Hybrid solar-driven hydrogen generation by sorption enhanced–chemical looping and hydrocarbon reforming coupled with carbon capture and Rankine cycle

Hydrogen (H2) production from fossil fuels using Hydrocarbon Reforming Methods (HRM) accounts for nearly 95% of Global H2 production. Unlike hybrid CL-SR systems, the Integrated Solar-Driven Sorption Enhanced–Chemical Looping of Hydrocarbon Reforming (SE-CL-HR) utilises solar thermal energy from the CSP system to drive the endothermic decomposition of feedstocks. Furthermore, the simulated hybrid systems utilise recovered heat to generate electricity, reuse of by-product CO2 for more syngas production and CO2 capture by a reaction of CaO to form CaCO3. This work focused on modelling and simulating hybrid CSP systems and SE-CL-HR plants with HTF output temperatures between 750 - 1050°C. In this study, SAM and MATLAB are used to develop the CSP system.

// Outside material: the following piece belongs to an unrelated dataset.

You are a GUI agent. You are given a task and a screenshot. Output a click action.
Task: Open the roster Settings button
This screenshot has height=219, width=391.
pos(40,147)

While the CSP result saved in the MATLAB workspace gets exported to Simulink to feed SE-CL-SMR, SE-CL-POX and SE-CL-ATR Aspen plus models. The integrated system is fed with CH4 as the working fluid of the solar furnace. Stoichiometric and Gibbs free-energy minimisation were employed to investigate the effect of operating parameters. The output of the integrated system shows ≥ 9.5% exergy efficiency in comparison to conventional HRM. In addition, CO2 capture by CaO and high-pH water (Ca, Mg, Na+, O2, OH- and Cl-) to produce CaCO3, MgCO3, and other valuable products were also investigated in a process simulation. The research results revealed that for 8.1 tons/hr of CH4 and 277.1 tons/hr of H2O (steam) flowrates, 62 tons/hr of H2 can be generated and 338.5 tons/hr of CO2 emission can be reused and captured by the adoption of these new innovative technologies.